Try it:
The line containing "Open the Blogs menu item" and every line after it, through the end of the material: copy these exactly and nothing else, leaving pictures out.

Information provided:
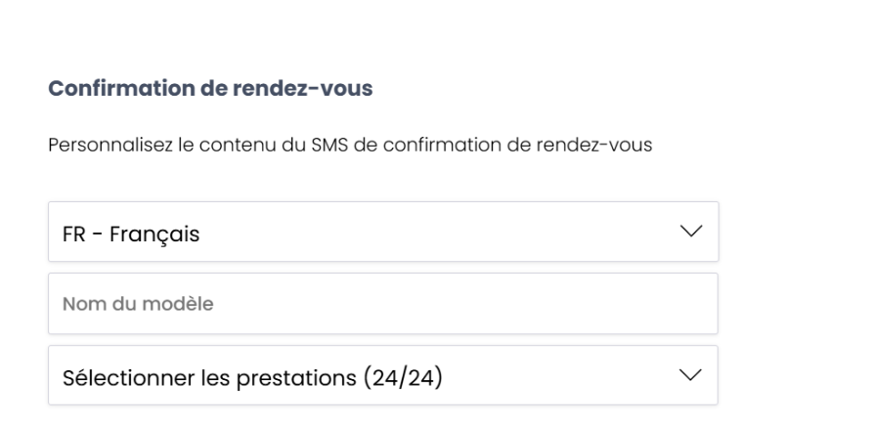The image size is (875, 425).
Task: Open the FR - Français language dropdown
Action: coord(382,232)
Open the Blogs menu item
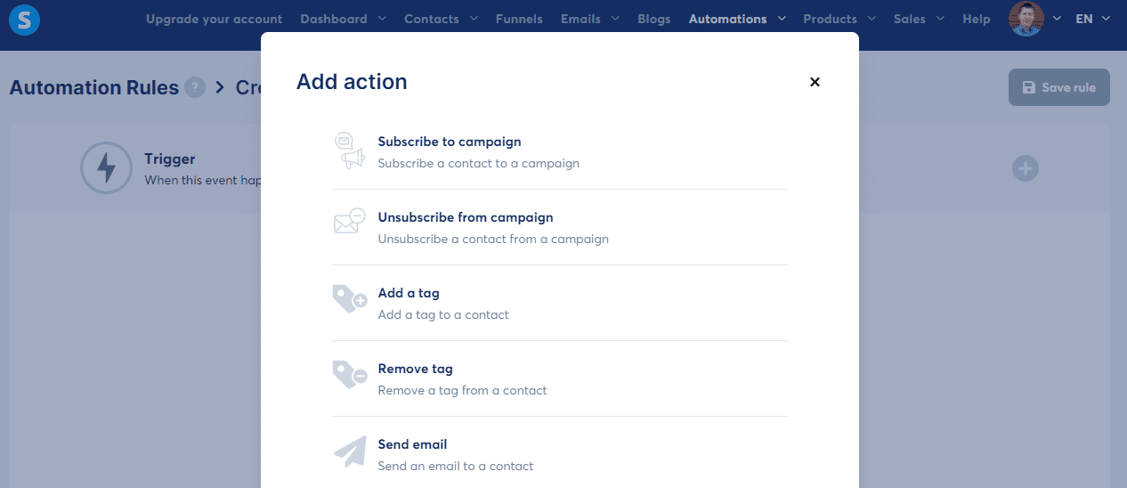The width and height of the screenshot is (1127, 488). tap(654, 19)
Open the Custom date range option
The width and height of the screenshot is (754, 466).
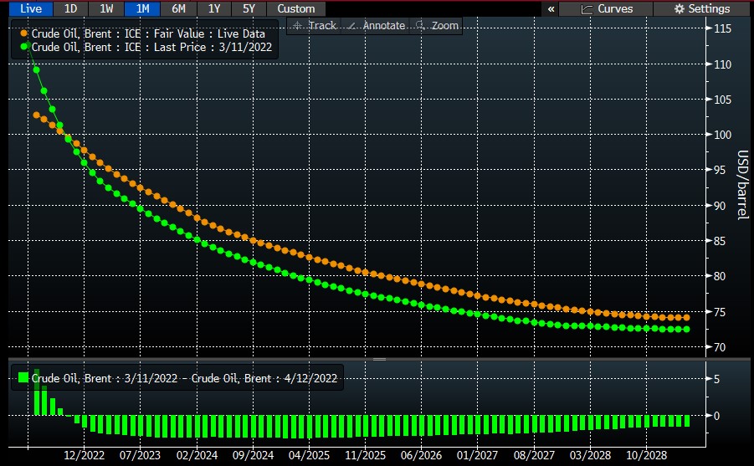[x=296, y=8]
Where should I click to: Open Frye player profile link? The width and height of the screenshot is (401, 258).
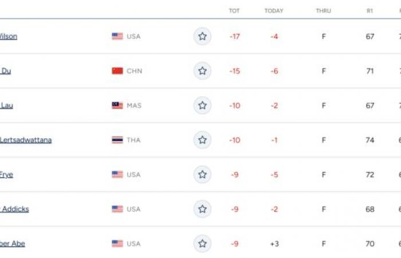6,175
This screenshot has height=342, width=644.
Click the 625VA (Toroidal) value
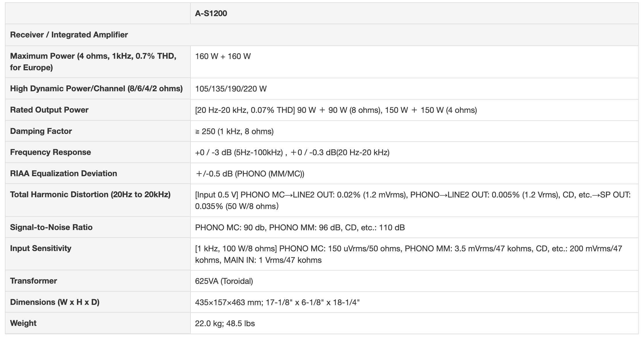tap(224, 281)
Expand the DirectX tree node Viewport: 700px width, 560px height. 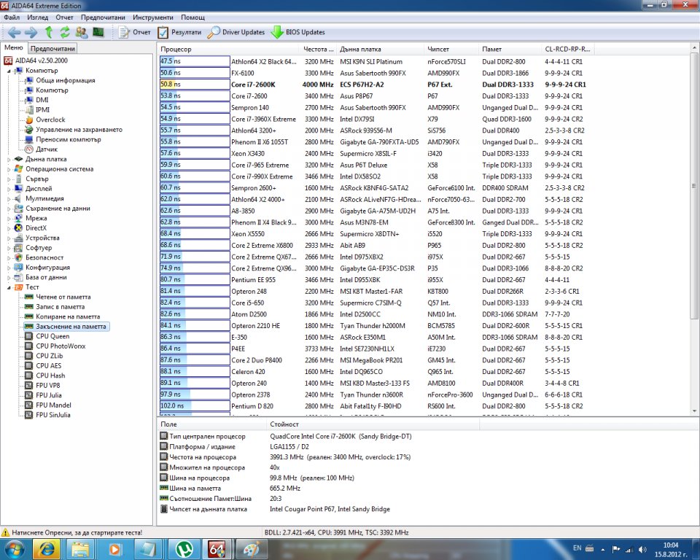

Reply:
Open the Blogs menu item
The width and height of the screenshot is (1127, 488). tap(654, 19)
Open the Custom date range option
The width and height of the screenshot is (754, 466).
[x=296, y=8]
Where should I click to: Open Frye player profile link? The width and height of the screenshot is (401, 258).
6,175
This screenshot has height=342, width=644.
Click the 625VA (Toroidal) value
tap(224, 281)
Expand the DirectX tree node Viewport: 700px width, 560px height. 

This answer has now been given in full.